In the week that Singapore mourns the passing of patriarch Lee Kuan Yew, here are two that leap to mind.
1. Enable business, rather than strangle it in red tape
At 17 per cent compared to 20 per cent here in the UK, Singapore’s low rate of corporation tax has made it a magnet for foreign investment for multinationals ranging from Google to BMW to Procter & Gamble.
Singapore also offers generous tax exemptions for new companies for their first three years of operation, making it a very attractive base for start-ups particularly in the tech and internet space.
What’s more, Singapore’s policy mindset is to enable business, rather than strangle it in red tape: you can launch a business in two-and-a-half days in Singapore and the attitude of officials and professional services people is very “can do”.
The UK ranks eighth in the World Bank’s Ease of Doing Business table compared to first place for Singapore.
To close the gap a key priority must be to simplify our massively complex tax system and to reduce tax further.

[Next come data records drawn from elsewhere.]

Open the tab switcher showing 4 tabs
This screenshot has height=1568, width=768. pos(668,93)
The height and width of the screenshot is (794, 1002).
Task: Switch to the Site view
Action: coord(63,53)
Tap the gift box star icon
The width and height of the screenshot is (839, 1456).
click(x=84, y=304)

George Osborne’s Budget commitment to review business rates was a good start, but more needs to be done.
2. Develop every child’s potential regardless of their ability or ethnicity
Pearson recently ranked Singapore’s education system the third best in the world and it’s no coincidence that the country enjoys an unemployment rate of around 1.9 per cent compared to around 5.8 per cent in the UK.
Singapore’s educational policy aims to ensure its future workers have the skills and knowledge base to meet the changing demands of a successful economy.
As well as a strong focus on maths and science, what really impresses me is both the meritocratic nature of Singaporean education where it’s understood that hard work pays off and the approach is on developing every child’s potential regardless of their ability or ethnicity.
There is also a big emphasis on vocational education embodied by the world class Institute of Technical Education, which has dispelled the lack of kudos often attached to non-academic learning by investing in innovative programmes, attracting the best teachers and forging close links to multinationals.
As someone who left school at 16, I am pleased that here in the UK apprenticeships feature large in the manifesto pledges of the main parties.
However there is a long way to go before vocational education in this country enjoys the prestige it does in Singapore.
It's true that Singapore radically differs from the UK however this doesn’t mean we can’t learn from its principles or approach: another thing Singapore does well is to embrace best practice from abroad.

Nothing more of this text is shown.